Brief ▸ Rewrite the part of the gheenoe thread starting with "i can also atest" and going on through "doing something right.", with "copies" in place of "knock off's".

# gheenoe or skiff??????



## raulito9506 (Sep 17, 2008)

im new on this site but ive been a boater and fisherman for a long time i see alot of people talking about theese gheenoe i no wat they are but why are they so popular ???? i have a skiif i think skiffs are better becouse i like to run out in the bay on a choppy day and skiffs have more room and can go farther places with them so y are gheenoe so popular ??? i run with my 16 ft skiff/flats tiller all threw the keys and biscayne from matheson hammocks to eliot key an a 2 ft chop or more can gheenoe do that ? are they stable? i c they dont got much space hoping to here back


----------



## Guest (Sep 19, 2008)

Someone in your area should reply soon.  After to take a ride, you will understand. Or show up at the rally next month and meet the Army. ;D


----------



## raulito9506 (Sep 17, 2008)

i will definatley try to show up at the next rally but wats that all about? wat happens there ? wat do u do there and wen is it wat day?


----------



## costefishnt (Dec 11, 2006)

oh boy. i can tell you are young by your typing skills, so I will go easy on you 










i can do anything you can do with my gheenoe, and probably more. the new gheenoe's are in fact much more than you think you know about gheenoes. it is in essence a skiff.










i can also atest to their seaworthieness off shore as well. I have fished out side of port canaveral with this one and as well in 800' of water south of key west.

what makes them so good. well the name is what makes it so good. with 37 years worth of gheenoes being built that makes 90k + gheenoes that have been produced. approximately 15 different companies over time have done their best to duplicate this wonder of a boat. most have failed, and a couple still produce gheenoe knock off's. that in it's self tells me that the Gheen's are doing something right.

am i biased? yup. I am also the self proclaimed king of gheenoe. if you ever get a chance to take a demo on a gheenoe, prefferably the Low Tide 25 (like mine pictured above) you will have 1 of 2 thoughts afterwards. you will either love it or hate it. there is no in between. I will bet you will love it.

miami gheenoe'rs, somebody offer up the feller a ride.

on a side note, did you figure out the picture posting?


----------



## raulito9506 (Sep 17, 2008)

ur write about one thing i am young but ill tell u all something this 18 yr old can probally drive and build a better boat than 90% of the ppl here besides the fact that my dad owns a boat company (avanti ) i have a magnum and a pantera boats that i race in for fun but nothing bad just saying i just never been in a gheenoe and in rough water i think a skiff would handle better nothing is better than a deep v thats a fact in rough water but i would definatly like to go out on one they seem real nice but is thee any events here in miami i would luv to go out in a big group one day down here ???

Supplied material ▸
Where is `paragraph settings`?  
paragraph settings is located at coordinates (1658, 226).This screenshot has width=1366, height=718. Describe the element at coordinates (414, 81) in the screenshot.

Problem solution ▸
i can also atest to their seaworthieness off shore as well. I have fished out side of port canaveral with this one and as well in 800' of water south of key west.

what makes them so good. well the name is what makes it so good. with 37 years worth of gheenoes being built that makes 90k + gheenoes that have been produced. approximately 15 different companies over time have done their best to duplicate this wonder of a boat. most have failed, and a couple still produce gheenoe copies. that in it's self tells me that the Gheen's are doing something right.